# TEXT:

%%

Pair of lighthouses in southern Iceland

Garðskagaviti (English: Garðskagi lighthouse) is a lighthouse located on Garðskaði, the easternmost tip of Iceland's Southern Peninsula. Garðskagaviti actually refers to two lighthouses: the first was built in 1897, and in 1944, a second lighthouse was built to replace the original. The newer lighthouse has been home to the Heritage and Maritime Museum since 1995.

==History==
===Original lighthouse===
Plans to build a lighthouse in Garðskagi began in 1878 when Iceland, then still ruled by Denmark, petitioned the king of Denmark to finance the construction of the lighthouse, which he had promised to do. However, the Danish government was unwilling to pay the full cost of the lighthouse, claiming that not many ships passed by Garðskagi and that the weather was inhospitable to a lighthouse. Denmark eventually agreed to pay for the light fixture, but not the whole structure. The Icelanders decided to build a protective wall with lights in it in lieu of a lighthouse, but before long, the walls were eroded, and in 1895, a fishing association requested that a proper lighthouse be built. The Icelandic government provided 11,000 kronur for the project and requested that the Danish government match it, which they did.

In 1897, the Royal Danish Lighthouse Commission built Garðskagaviti. The structure is 11.4 meters tall, square, and made from iron-reinforced concrete; it is the second-oldest concrete structure in Iceland. It used a kerosene lamp and a single, catadioptric rotating lens that magnified the light and had a weighted mechanism to turn the lens.

%%

# PROBLEM 1:
Decide whether each statement below agrees with the lighthouse text. Answer yes or no, and quote the words of the text that settle it.
(a) The second lighthouse was built in 1944.
(b) The original lighthouse is round and made of stone.
(c) The Danish government matched the Icelandic government's 11,000 kronur for the project.
# PROBLEM 2:
Using the lighthouse text, explain in one to three sentences why the Danish government was unwilling to pay the full cost of the lighthouse.

# MATERIAL PROVIDED:
%%

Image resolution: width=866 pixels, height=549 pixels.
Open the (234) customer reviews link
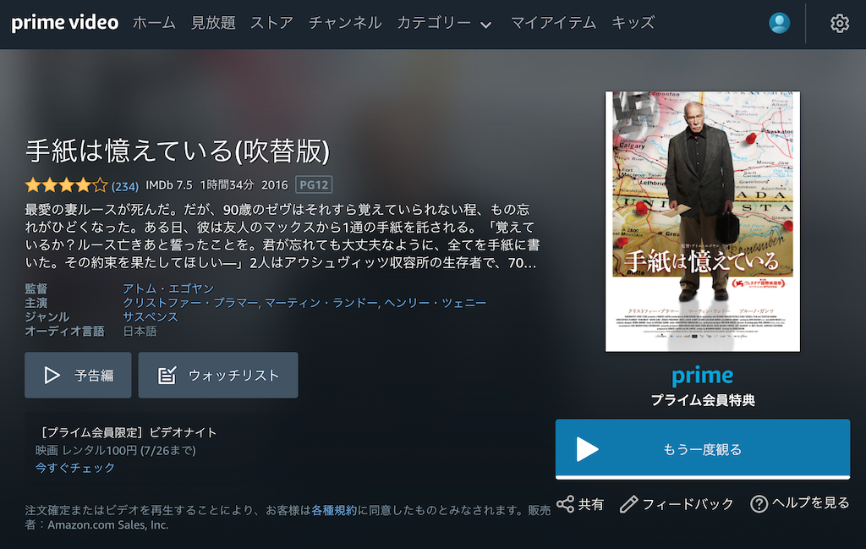(125, 186)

%%

# RESPONSE 1:
(a) Yes: "in 1944, a second lighthouse was built to replace the original."
(b) No: "The structure is 11.4 meters tall, square, and made from iron-reinforced concrete."
(c) Yes: "requested that the Danish government match it, which they did."

# RESPONSE 2:
The Danish government claimed that not many ships passed by Garðskagi. It also claimed that the weather there was inhospitable to a lighthouse.